Заодно возьми рифы у грота! И у стакселя!
Вмиг все
на палубе пришло в движение. Иогансен зычно выкрикивал слова команды, матросы
выбирали и травили различные снасти, а мне, человеку сугубо сухопутному, все
это, конечно, представлялось сплошной неразберихой. Но больше всего поразило
меня проявленное этими людьми бессердечие. Смерть человека была для них мелким
эпизодом, который канул в вечность вместе с зашитым в парусину трупом и мешком
угля, и корабль все так же продолжал свой путь, и работа шла своим чередом.

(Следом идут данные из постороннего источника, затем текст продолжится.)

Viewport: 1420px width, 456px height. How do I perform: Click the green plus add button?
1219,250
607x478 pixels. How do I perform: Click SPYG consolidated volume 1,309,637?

Никто не был взволнован. Охотники уже опять смеялись какому-то непристойному
анекдоту Смока. Команда выбирала и травила снасти, двое матросов полезли на
мачту. Волк Ларсен всматривался в облачное небо с наветренной стороны. А
человек, так жалко окончивший свои дни и так недостойно погребенный, опускался
все глубже и глубже на дно.
Ощущение
жестокости и неумолимости морской стихии вдруг нахлынуло на меня, и жизнь
показалась мне чем-то дешевым и мишурным, чем-то диким и бессмысленным –
каким-то нелепым барахтаньем в грязной тине. Я держался за фальшборт у самых
вант и смотрел на угрюмые, пенистые волны и низко нависшую гряду тумана,
скрывавшую от нас Сан-Франциско и калифорнийский берег. Временами налетал шквал
с дождем, и тогда и самый туман исчезал из глаз за плотной завесой дождя. А
наше странное судно, с его чудовищным экипажем, ныряло по волнам, устремляясь
на юго-запад в широкие, пустынные просторы Тихого океана.